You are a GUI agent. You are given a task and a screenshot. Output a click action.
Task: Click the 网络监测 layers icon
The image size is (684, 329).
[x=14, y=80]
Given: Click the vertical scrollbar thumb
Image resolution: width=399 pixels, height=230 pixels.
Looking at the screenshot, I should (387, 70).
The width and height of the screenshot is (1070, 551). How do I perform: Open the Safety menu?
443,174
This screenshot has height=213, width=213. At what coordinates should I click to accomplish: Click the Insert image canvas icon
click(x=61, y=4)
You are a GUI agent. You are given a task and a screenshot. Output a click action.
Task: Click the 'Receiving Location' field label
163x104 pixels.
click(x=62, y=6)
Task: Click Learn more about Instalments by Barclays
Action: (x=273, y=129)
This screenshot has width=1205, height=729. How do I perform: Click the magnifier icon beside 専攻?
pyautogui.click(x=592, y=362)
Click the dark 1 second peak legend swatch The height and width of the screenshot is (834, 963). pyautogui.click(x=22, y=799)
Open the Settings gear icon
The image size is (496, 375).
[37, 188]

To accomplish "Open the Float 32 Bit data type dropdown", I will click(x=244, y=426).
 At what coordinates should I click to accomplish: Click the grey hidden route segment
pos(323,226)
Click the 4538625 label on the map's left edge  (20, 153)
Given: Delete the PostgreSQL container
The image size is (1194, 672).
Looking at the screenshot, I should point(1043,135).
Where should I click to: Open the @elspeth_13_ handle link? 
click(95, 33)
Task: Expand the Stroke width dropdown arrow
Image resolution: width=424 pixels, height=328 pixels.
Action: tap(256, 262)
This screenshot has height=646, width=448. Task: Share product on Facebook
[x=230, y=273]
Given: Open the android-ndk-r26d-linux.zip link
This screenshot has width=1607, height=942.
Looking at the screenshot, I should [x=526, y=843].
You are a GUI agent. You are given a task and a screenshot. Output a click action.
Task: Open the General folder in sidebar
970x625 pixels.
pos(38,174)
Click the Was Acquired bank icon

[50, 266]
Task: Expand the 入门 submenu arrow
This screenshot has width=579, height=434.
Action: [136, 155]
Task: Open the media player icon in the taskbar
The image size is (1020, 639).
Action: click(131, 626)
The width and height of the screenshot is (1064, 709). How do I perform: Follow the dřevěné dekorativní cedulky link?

- [What is required]: Search the records above for the string "dropdown". Report each line that has it.

- [Problem solution]:
To accomplish "Open the Float 32 Bit data type dropdown", I will click(x=244, y=426).
Task: Expand the Stroke width dropdown arrow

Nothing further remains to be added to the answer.